One of my great frustrations is that, like most Americans, I can't carry on a conversation in any language other than English. I had to turn down a potential gig in Madrid the other day because my Castellano is fit only for ordering una cerveza, por favor. My relationship with half a dozen other languages is similar.
There is, however, an isolationist streak in American culture, and when it collides with the reality of a rapidly shrinking world the results can be ugly. You can see that in the anti-Hispanic immigration backlash being exploited by the crass TV demagogue Lou Dobbs, but equally in the ignorant arrogance that has led to the bloody chaos in Iraq and the downfall of America as a world leader. I don't want my kids to grow up so handicapped.
So I'm a bit of an internationalist. But at the same time I recognize that we all live simultaneously in multiple worlds.
I have a work world, a family world, a neighborhood world, a number of worlds of special interests, and in each of those worlds I have different needs for current and persistent information, connections, and commercial interaction. Some of those worlds are hyperlocal; others may be hyperspecialized.

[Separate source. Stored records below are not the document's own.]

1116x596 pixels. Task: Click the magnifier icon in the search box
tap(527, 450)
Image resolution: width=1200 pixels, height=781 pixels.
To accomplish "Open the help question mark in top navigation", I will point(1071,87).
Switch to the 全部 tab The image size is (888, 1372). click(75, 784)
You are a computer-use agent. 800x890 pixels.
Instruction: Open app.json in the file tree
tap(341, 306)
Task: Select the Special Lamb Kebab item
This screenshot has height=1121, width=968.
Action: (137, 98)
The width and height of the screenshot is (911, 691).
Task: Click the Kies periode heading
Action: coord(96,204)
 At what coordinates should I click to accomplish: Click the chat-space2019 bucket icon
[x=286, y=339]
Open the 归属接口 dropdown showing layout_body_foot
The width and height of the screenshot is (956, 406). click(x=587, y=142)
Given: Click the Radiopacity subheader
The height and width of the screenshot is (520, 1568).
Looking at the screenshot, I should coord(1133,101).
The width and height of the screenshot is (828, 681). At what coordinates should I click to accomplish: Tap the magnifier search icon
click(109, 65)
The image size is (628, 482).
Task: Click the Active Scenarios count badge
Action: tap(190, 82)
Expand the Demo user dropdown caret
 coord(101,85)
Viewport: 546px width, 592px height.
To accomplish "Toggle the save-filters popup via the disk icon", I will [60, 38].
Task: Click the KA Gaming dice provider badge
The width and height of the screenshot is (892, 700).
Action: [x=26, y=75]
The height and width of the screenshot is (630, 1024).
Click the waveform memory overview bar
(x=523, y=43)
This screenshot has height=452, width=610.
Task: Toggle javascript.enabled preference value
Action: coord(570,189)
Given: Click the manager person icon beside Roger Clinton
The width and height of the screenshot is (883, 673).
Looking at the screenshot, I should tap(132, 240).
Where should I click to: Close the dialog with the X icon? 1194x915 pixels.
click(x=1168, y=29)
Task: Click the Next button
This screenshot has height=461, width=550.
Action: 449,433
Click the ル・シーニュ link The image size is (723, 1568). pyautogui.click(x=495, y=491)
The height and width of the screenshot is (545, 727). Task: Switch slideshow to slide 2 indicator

The problem faced by "general" news organizations is that they fit poorly into a matrix of specialization. American newspapers in particular are poorly suited to specialization. They evolved in an information economy (and entertainment economy) of scarcity. In the 19th century a daily printed product was an exciting breakthrough in bandwidth; in the 21st it's a puny little trickle.
Yet most American newspapers continue to operate on the omnibus model, dumping onto the doorstep (or, more often, throwing into the driveway) a mashup of local, regional, national and global news, sports and business coverage. It is a stew suited to an earlier era, one that is consumed not to satisfy needs but rather to satisfy a fading habit.
I believe American newspapers need a complete restructuring of journalism priorities and processes. When I advocate hyperlocalism, it's not because I lack interest in global topics; it's that I believe newspapers must specialize to survive.
The local and hyperlocal spaces in which we all live are full of unmet and poorly met needs in the areas of information and connectivity/communications. Those areas constitute opportunities. Who will focus their resources on them?